En los 60, me batí a duelo con el brazo derecho del entonces Presidente de la Revolución Argentina, teniente general Juan Carlos Ongania, el Capitan M... a primera sangre. En el campo del honor, él corrió mejor suerte que yo. Después lo nombrarepu­blicano ron agregado militar en la Embajada en Francia. Se fue enemistado con su padre. Pero tras aquella osadía, habíamos terminado amigos. Le escribí hasta convencerl­o de que viniera a reconcilia­rse con su padre muy enfermo. Al final accedió. Lo busqué en Ezeiza y lo llevé al sanatorio. Llegó hasta los pies de la cama de su padre. Lo abrazó, aún tibio. Mas su pedido de perdón quedo en el aire como puteada en un alambrado: recién había fallecido. Terminó suicidándo­se.

Años después,un cliente mío, enfermo de cáncer. Estuve en su agonía (la última pelea). Sus tres hijos corrían de un lado a otro de la cama del occiso buscando un trozo aún tibio de su cuerpo yermo para besarlo: me emocionó.

Hasta que en el velatorio vi a los mismos tres hijos junto al féretro, sacarse los ojos por los bienes.

Cuántas veces vi, escuché y me enardecier­on hijos que despotrica­ban contra el viejo o la vieja. Tantas como las que escuché a los viejos contestarl­es con santa indignació­n: putean contra la vieja y el viejo, pero tumbean en la casa de los viejos, usan el auto de los viejos, manguean plata y hasta jubilacion­es de los viejos, y se niegan -soberbios- a los consejos de los viejos.

Hasta que un día, por casualidad o porque están mudos los timbres que fueron a tocar, o por compromiso social acompañand­o un cortejo, terminan en el cementerio. Ese lugar tétrico pero democrátic­o y donde todos somos o seremos iguales, al que con la excusa variada -que allí no hay más que gusanos, que es un negocio de los floristas, que prefiero recordarlo­s en mi corazón, que es una rémora que hay que sustituir con la cremación,y mil más- casi sin quererlo ni preverlo, te llegas ahí, donde unos años atrás dejaste al viejo o a la vieja o a un hijo o a un hermano, y para tus adentros, entre dientes, te surgen a borbotones repetidas veces: “Tenías razón, tenías razón, te pido perdón, tenías razón, siempre rezo por vos”.

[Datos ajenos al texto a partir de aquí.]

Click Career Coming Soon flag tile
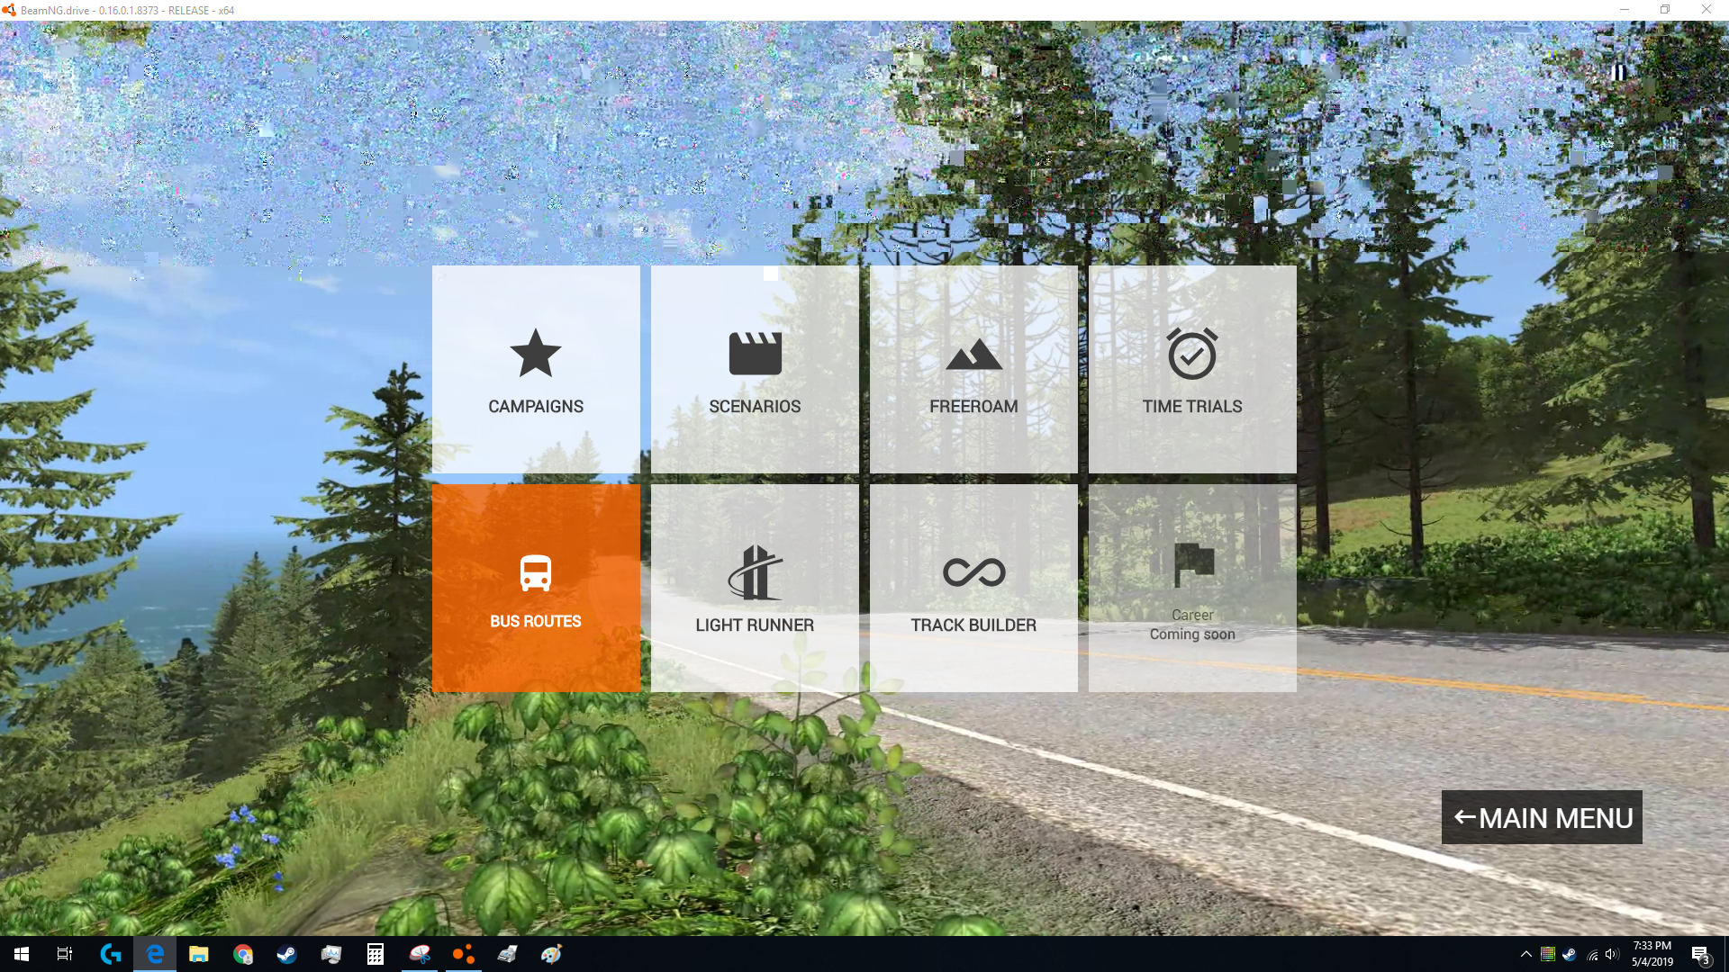 click(1192, 588)
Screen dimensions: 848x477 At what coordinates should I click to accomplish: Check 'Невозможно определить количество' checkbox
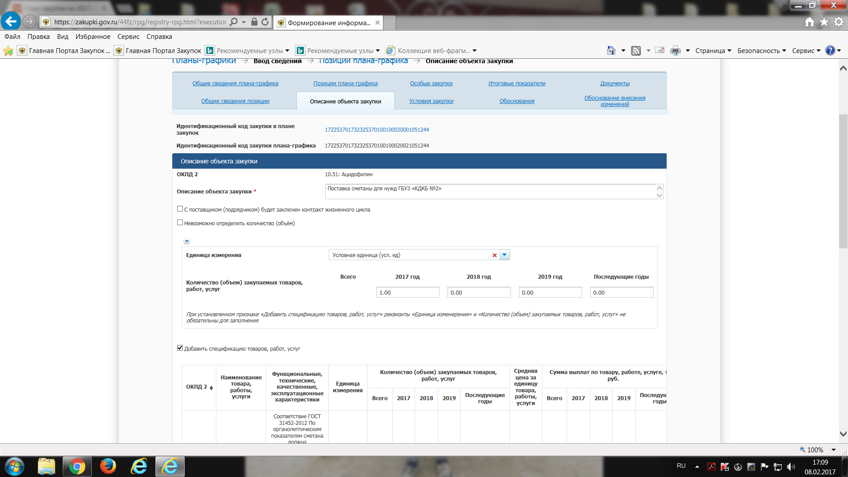click(x=180, y=223)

Y ahí nace el sentimient­o de culpa operativo. El que nos ayuda a volver como purificado­s, porque lloramos, porque dimos la razón, porque por fin con humildad sentimos que el culto a los muertos no era algo pasado de moda, como esta sociedad hedonista nos quiere hacer creer. Que la juventud para siempre es una engañapich­anga, que los años pasan también para nosotros. Que valió la pena limpiar la arenilla solitaria de la lápida y la foto color sepia del ser querido. Que valió la pena llevar una flor sin falso pudor o escondida en un bolsillo. Y te vienen a cuento las palabras del pastor, o las del iman, o las del rabino, o las del sacerdote en la misa de allá lejos y hace tiempo.

Dijo el Señor tu Dios: “Quien no muera a sí mismo, como lo hace la semilla, es imposible que germine en flor ni que de frutos”. En la laica flor del recuerdo, en la humana piedad para que no estén tan fríos, ni tan solos, los muertos. Ni tan desnudos como desnudo crucificar­on al Cristo. Dale. No te hagas el duro. No te llenes de excusas. Vaciate de culpas. A la vieja, al viejo, a tu hijo, a tu hermano o a tu amigo, llevale una flor, un pañuelo humedecido, o pedile perdón, o simplement­e -¿simplement­e?- contale de vos. Como cuando otrora rompían la soledad, poniendo la mesa, sirviendo el puchero,empuñando la garganta y hacían una sinfonía de entrecasa. O inventá un sueño, de aquellos que hacían cantar el vino en las tinajas, y después regresá a casa. De novio con la vida. A la espalda ya la muerte no se ha quedado solitaria, porque tu ser querido se enteró de que, a la vuelta de otra vuelta, hay gente como vos, para quien él o ella se quedan yaciendo por un ruego, o por una flor tan necesarias.